In basic terms, bad credit loans are loan products that are created and prepared for people who have a poor or adverse credit history which is ultimately affecting when they borrow and how much.

Many people assume that having a bad credit rating means that you are not good with money, this isn't always the case and in quite a lot of instances people suffer poor fortune and the curse of bad timing.

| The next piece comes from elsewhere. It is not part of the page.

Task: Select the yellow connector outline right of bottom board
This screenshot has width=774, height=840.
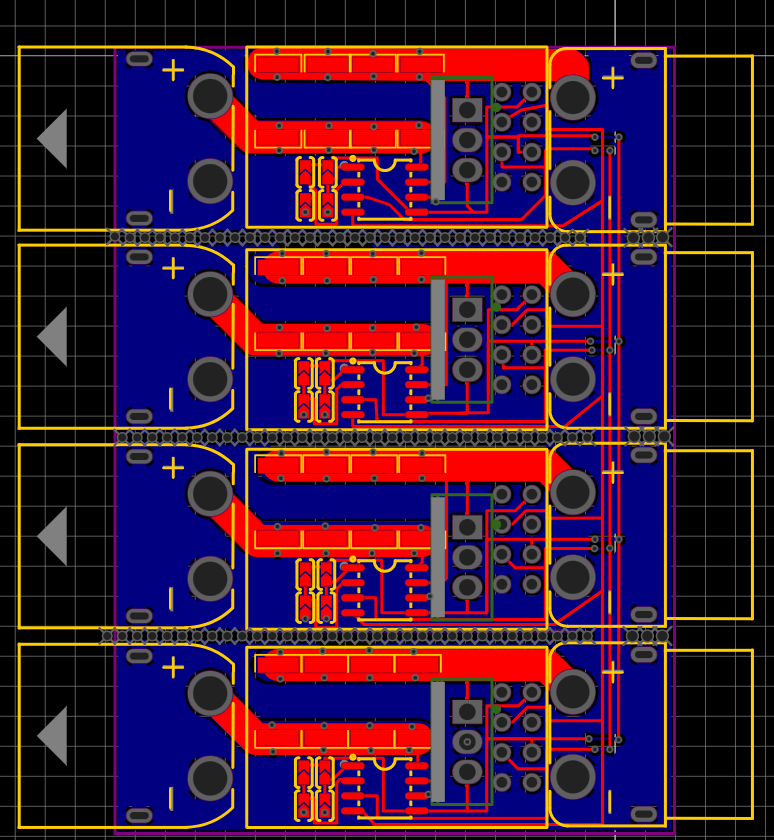Action: pos(710,734)
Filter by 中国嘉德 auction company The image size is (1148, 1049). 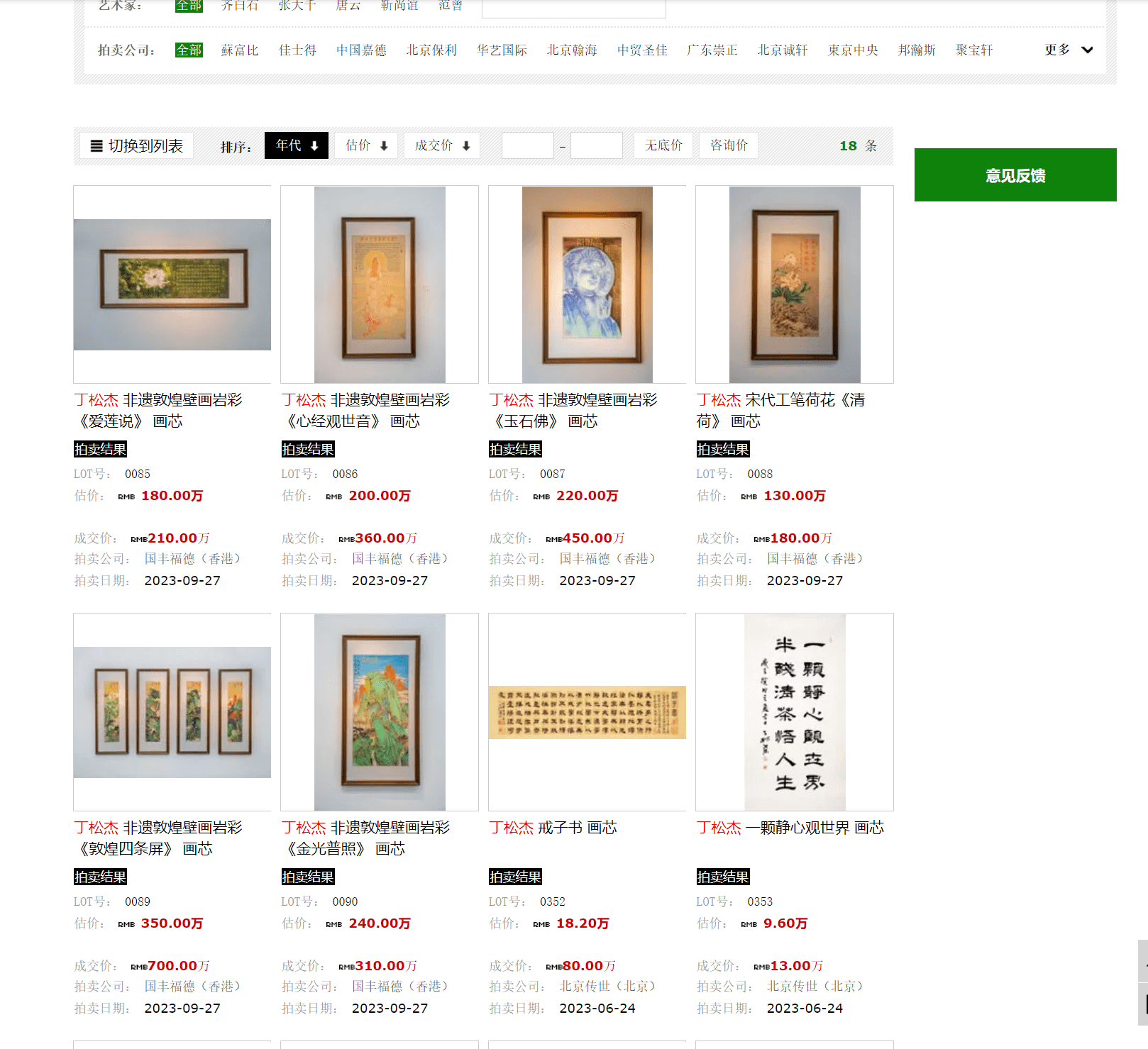(x=361, y=50)
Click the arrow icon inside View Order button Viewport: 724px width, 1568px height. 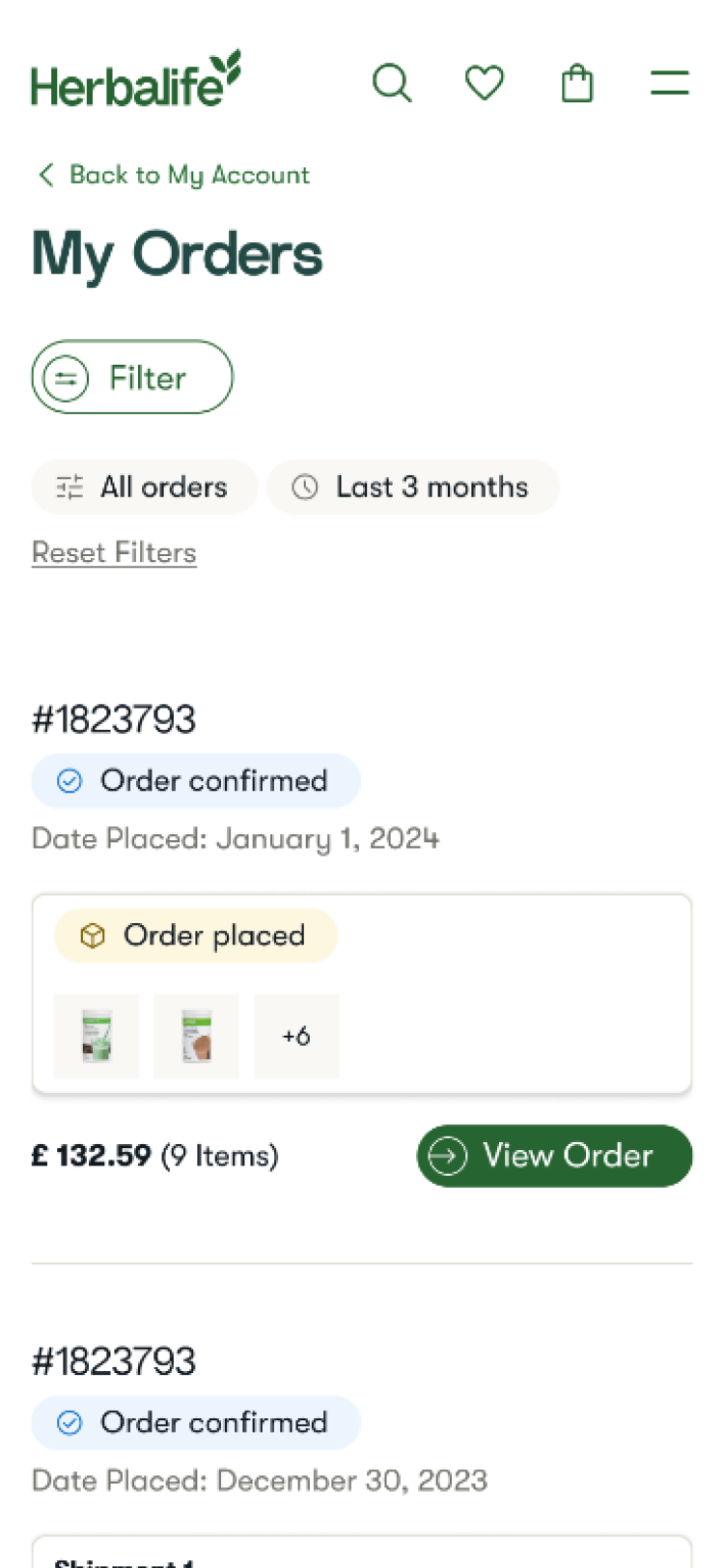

Bad credit loans will generally be the result of the borrower not being able to meet repayments on a debt that is owed. This could be repayments that are due on a credit card, a personal loan, an overdraft, or in some cases, a mortgage. Unfortunately for some people, just one missed payment could mean a bad credit rating for many future years, even if all other repayments on loans have been swift - which is why, if at all possible, it is wise to make sure you never get into a situation whereby you cannot pay your bills. All too often a bad credit rating will stay with you for longer than you think and will stop you getting loans and mortgages because financial institutions and banks will identify you as being someone who is too risky to take a chance on. This could mean you are prevented from purchasing a home or are rejected for loans.

If you have already been unfortunate enough to fall into the trap of bad credit however, it isn't the end of the world. There are many people out there who have bad credit ratings and are in the same kind of position as you so there is a solution even if you are seen as not being on an even financial footing.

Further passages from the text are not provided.